It’s just part of the top-to-bottom scrutiny that Van Gundy and the entire organization will undergo to determine their path forward. For the players, it’s make-or-break time, with the swoon in the last few weeks. After they got to 33-33, they’ve gone 4-9 against a favorable schedule that featured many sub-.500 teams and could have led to a playoff push.

“That kind of evaluation has to go on with everybody, so it’s not just ‘He had a bad year; get rid of him.’ I’m not at that point,” Van Gundy said. “Hopefully, our evaluation process is a little more sophisticated than that and nothing is done out of blaming anybody or pointing the finger. If you’re going to blame anybody or point the finger, blame me and point the finger at me.

“When you’re the person in charge, it’s Harry Truman: The buck stops here.”

For Van Gundy to back Jackson seems to suggest that he’ll look to make other tweaks to the roster and not trade Jackson, who has three more years and about $51 million left on his contract. Getting Jackson back to full strength could solve many of the offensive woes, in addition to some of the defensive strides they’ve made this season.

Van Gundy took the brunt of the blame for the Pistons’ shortcomings this season, but will look to build things back up. It could include some bigger moves, but also it’s unclear whether they’re looking for a veteran leader to help pull things together.

“Yes, we may have to (find a veteran), but some of those guys should be saying that they don’t need a babysitter; I need to do things the right way,” Van Gundy said. “I will say I’m not totally happy with our professionalism and the way we approach things.

“That’s going to have to change and part of that is going to have to come from us being a little bit stricter and tougher with them on things in our expectations and part of it is going to have from them.
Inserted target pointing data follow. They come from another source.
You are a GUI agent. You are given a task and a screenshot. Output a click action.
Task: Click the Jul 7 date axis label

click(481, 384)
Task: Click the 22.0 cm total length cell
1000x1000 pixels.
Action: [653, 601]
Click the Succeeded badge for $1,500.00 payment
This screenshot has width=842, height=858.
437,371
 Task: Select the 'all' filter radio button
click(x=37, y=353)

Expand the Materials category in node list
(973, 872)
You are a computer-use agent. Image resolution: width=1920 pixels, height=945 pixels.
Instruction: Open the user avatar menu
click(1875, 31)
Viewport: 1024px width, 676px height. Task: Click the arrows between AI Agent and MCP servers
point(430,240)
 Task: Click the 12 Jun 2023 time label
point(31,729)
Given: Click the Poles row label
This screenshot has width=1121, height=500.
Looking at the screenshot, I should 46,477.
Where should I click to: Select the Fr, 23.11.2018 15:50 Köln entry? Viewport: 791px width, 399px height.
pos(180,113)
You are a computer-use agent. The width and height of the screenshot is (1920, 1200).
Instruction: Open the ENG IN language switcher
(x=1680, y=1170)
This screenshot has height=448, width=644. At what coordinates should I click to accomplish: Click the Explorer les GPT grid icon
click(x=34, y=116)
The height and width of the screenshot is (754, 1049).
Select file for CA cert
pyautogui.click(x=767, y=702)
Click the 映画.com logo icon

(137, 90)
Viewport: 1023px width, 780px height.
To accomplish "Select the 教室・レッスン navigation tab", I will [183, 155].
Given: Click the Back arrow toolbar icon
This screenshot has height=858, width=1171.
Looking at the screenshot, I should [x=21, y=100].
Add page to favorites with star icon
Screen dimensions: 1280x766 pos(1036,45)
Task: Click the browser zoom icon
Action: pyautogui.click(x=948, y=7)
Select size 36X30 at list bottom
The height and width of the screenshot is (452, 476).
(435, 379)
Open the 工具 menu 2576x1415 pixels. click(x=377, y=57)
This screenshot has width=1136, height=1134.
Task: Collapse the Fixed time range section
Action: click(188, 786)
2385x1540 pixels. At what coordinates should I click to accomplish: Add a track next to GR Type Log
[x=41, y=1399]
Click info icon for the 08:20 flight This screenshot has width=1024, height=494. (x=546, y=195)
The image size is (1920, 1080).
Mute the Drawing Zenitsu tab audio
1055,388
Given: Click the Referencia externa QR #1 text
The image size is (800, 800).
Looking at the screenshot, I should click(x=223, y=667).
You’ve been in the league four or five years — let’s take care of yourself better, let’s be more ready, pay more attention to the game plan, get our extra work in, be more dedicated to the lifting. All those things.

“The young part has to go by the wayside as an excuse. You’re a professional and you’re getting paid. If you don’t want that responsibility, don’t come out after one year. If you want to come out after one year, then you decided you wanted to be a pro — be a freaking pro.”